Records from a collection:
⟨
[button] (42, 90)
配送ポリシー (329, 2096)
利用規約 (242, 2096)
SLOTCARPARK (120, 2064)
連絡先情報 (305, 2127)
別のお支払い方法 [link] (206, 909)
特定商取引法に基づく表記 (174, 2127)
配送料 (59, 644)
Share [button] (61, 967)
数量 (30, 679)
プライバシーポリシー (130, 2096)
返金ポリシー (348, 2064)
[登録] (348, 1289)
⟩
Prompt> The line containing "特定商取引法に基づく表記 (174, 2127)" marks where to begin; the last line of the records marks where to stop. Copy both and all between, exactly.

Exercise result>
特定商取引法に基づく表記 (174, 2127)
配送料 (59, 644)
Share [button] (61, 967)
数量 (30, 679)
プライバシーポリシー (130, 2096)
返金ポリシー (348, 2064)
[登録] (348, 1289)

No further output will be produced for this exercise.